» **Activity**
Please set down the records exactly, keeping every line.

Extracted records
* * * * * * * * *
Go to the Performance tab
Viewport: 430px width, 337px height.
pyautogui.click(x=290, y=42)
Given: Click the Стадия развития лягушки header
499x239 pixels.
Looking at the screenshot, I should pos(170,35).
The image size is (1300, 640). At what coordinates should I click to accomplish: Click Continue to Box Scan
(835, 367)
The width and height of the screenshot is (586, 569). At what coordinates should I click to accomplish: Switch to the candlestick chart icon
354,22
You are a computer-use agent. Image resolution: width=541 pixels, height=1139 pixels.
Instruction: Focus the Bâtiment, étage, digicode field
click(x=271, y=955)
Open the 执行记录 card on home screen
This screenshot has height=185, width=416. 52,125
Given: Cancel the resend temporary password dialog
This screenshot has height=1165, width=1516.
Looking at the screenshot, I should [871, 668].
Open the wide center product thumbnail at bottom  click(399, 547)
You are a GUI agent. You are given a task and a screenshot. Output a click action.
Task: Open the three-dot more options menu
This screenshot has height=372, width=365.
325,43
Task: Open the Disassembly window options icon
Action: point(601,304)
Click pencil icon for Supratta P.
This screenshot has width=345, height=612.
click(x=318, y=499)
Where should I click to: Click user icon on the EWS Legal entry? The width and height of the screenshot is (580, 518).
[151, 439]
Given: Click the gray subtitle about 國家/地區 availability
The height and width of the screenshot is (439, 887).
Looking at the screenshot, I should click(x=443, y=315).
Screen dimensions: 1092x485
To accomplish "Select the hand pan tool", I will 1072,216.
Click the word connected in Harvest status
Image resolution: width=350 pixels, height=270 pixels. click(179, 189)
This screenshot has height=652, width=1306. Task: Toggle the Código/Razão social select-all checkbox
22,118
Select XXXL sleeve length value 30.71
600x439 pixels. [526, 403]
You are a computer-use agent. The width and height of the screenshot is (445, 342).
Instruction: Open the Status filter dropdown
* * * * * * * * *
» **Task output**
Go to the Performance tab
Viewport: 430px width, 337px height.
pyautogui.click(x=290, y=42)
Given: Click the Стадия развития лягушки header
499x239 pixels.
Looking at the screenshot, I should pos(170,35).
The image size is (1300, 640). At what coordinates should I click to accomplish: Click Continue to Box Scan
(835, 367)
The width and height of the screenshot is (586, 569). At what coordinates should I click to accomplish: Switch to the candlestick chart icon
354,22
You are a computer-use agent. Image resolution: width=541 pixels, height=1139 pixels.
Instruction: Focus the Bâtiment, étage, digicode field
click(x=271, y=955)
Open the 执行记录 card on home screen
This screenshot has height=185, width=416. 52,125
Given: Cancel the resend temporary password dialog
This screenshot has height=1165, width=1516.
Looking at the screenshot, I should [871, 668].
Open the wide center product thumbnail at bottom  click(399, 547)
You are a GUI agent. You are given a task and a screenshot. Output a click action.
Task: Open the three-dot more options menu
This screenshot has height=372, width=365.
325,43
Task: Open the Disassembly window options icon
Action: point(601,304)
Click pencil icon for Supratta P.
This screenshot has width=345, height=612.
click(x=318, y=499)
Where should I click to: Click user icon on the EWS Legal entry? The width and height of the screenshot is (580, 518).
[151, 439]
Given: Click the gray subtitle about 國家/地區 availability
The height and width of the screenshot is (439, 887).
Looking at the screenshot, I should click(x=443, y=315).
Screen dimensions: 1092x485
To accomplish "Select the hand pan tool", I will 1072,216.
Click the word connected in Harvest status
Image resolution: width=350 pixels, height=270 pixels. click(179, 189)
This screenshot has height=652, width=1306. Task: Toggle the Código/Razão social select-all checkbox
22,118
Select XXXL sleeve length value 30.71
600x439 pixels. [526, 403]
You are a computer-use agent. The width and height of the screenshot is (445, 342).
Instruction: Open the Status filter dropdown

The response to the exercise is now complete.